__ACTIVITY__
Where the line containing "Given: Decrease purchase" appears, start copying; continue through the last line below and copy nothing else.

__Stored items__

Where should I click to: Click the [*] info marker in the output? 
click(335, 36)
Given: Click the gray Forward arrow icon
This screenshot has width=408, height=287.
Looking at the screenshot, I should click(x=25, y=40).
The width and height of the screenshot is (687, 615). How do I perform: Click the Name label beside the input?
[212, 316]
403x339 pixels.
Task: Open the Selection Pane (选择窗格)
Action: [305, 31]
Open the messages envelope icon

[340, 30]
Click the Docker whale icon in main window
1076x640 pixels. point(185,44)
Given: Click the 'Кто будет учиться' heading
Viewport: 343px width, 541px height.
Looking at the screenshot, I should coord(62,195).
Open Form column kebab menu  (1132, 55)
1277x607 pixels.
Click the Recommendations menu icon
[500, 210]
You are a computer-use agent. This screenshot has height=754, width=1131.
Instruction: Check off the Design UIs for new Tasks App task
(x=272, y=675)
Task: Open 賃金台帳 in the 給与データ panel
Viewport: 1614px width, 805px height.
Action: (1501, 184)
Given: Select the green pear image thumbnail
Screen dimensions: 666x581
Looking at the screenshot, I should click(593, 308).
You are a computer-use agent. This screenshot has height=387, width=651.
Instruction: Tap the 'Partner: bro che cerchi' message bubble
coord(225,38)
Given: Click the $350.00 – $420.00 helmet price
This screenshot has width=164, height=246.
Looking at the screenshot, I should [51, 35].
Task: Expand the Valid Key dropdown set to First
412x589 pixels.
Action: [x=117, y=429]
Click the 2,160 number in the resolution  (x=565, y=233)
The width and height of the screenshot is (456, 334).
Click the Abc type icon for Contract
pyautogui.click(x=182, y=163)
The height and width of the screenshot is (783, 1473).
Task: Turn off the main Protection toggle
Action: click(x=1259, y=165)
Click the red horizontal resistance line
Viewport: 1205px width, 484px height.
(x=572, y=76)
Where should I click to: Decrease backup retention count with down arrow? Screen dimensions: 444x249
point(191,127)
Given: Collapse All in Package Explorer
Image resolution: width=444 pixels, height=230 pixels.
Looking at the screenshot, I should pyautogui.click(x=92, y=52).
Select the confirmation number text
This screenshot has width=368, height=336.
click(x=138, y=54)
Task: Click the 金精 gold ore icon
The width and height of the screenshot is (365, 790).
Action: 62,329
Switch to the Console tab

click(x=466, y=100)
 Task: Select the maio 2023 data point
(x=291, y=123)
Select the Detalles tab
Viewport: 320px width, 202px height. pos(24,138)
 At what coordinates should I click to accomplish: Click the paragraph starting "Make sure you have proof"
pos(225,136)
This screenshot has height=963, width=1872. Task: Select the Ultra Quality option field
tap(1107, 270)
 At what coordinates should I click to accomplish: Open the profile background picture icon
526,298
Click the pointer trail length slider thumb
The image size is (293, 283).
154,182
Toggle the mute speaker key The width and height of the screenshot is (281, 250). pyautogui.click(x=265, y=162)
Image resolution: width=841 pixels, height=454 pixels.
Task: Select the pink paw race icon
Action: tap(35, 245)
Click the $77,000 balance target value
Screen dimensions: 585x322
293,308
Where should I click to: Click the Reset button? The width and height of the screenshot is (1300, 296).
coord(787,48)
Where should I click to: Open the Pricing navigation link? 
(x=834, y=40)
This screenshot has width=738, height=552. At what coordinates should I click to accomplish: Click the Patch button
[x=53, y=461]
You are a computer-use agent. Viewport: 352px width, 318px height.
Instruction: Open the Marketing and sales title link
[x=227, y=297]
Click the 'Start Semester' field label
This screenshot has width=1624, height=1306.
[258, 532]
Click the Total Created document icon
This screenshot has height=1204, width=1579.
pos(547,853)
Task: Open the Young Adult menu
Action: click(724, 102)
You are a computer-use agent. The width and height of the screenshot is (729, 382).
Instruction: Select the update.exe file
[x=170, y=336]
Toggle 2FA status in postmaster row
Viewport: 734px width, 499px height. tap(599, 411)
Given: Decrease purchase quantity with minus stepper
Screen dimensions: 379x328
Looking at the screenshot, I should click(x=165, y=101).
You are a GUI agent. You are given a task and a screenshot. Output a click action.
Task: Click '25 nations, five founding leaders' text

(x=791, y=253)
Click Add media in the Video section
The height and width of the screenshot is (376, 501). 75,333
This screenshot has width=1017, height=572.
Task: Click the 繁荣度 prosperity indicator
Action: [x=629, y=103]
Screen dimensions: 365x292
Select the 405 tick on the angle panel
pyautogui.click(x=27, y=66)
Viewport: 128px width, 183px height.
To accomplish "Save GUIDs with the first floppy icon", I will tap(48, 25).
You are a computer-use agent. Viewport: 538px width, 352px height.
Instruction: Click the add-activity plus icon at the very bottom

__WRITTEN REPLY__
Given: Decrease purchase quantity with minus stepper
Screen dimensions: 379x328
Looking at the screenshot, I should click(x=165, y=101).
You are a GUI agent. You are given a task and a screenshot. Output a click action.
Task: Click '25 nations, five founding leaders' text

(x=791, y=253)
Click Add media in the Video section
The height and width of the screenshot is (376, 501). 75,333
This screenshot has width=1017, height=572.
Task: Click the 繁荣度 prosperity indicator
Action: [x=629, y=103]
Screen dimensions: 365x292
Select the 405 tick on the angle panel
pyautogui.click(x=27, y=66)
Viewport: 128px width, 183px height.
To accomplish "Save GUIDs with the first floppy icon", I will tap(48, 25).
You are a computer-use agent. Viewport: 538px width, 352px height.
Instruction: Click the add-activity plus icon at the very bottom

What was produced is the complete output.